Your response must be made up of each line in the data below that contains the string "computer".

(Records excerpted from a collection)
--- START ---
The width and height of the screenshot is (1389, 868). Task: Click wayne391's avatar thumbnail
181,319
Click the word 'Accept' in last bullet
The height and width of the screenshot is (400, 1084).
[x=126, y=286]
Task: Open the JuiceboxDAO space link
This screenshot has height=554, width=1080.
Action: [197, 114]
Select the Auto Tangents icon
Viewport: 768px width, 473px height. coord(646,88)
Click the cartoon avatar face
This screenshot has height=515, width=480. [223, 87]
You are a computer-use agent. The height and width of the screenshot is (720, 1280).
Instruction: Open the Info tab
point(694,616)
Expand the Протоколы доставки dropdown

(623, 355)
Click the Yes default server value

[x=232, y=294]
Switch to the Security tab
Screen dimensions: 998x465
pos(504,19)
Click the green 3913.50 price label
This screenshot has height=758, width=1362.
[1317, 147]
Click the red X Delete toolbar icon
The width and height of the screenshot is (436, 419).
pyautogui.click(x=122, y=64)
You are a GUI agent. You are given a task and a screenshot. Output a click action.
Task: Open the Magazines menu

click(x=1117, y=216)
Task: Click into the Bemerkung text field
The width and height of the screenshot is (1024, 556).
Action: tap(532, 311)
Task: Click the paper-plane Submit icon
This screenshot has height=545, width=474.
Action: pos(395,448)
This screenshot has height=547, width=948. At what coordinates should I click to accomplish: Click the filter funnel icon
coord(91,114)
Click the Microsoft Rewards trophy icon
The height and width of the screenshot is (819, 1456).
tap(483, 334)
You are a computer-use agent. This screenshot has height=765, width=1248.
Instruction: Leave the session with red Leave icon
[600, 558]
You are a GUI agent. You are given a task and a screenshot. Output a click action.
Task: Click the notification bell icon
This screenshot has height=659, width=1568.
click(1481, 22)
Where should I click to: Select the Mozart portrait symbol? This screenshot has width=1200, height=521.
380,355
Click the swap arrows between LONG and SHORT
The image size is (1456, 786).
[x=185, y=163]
--- END ---
> [FINAL ANSWER]
You are a computer-use agent. The height and width of the screenshot is (720, 1280).
You are a computer-use agent. This screenshot has height=765, width=1248.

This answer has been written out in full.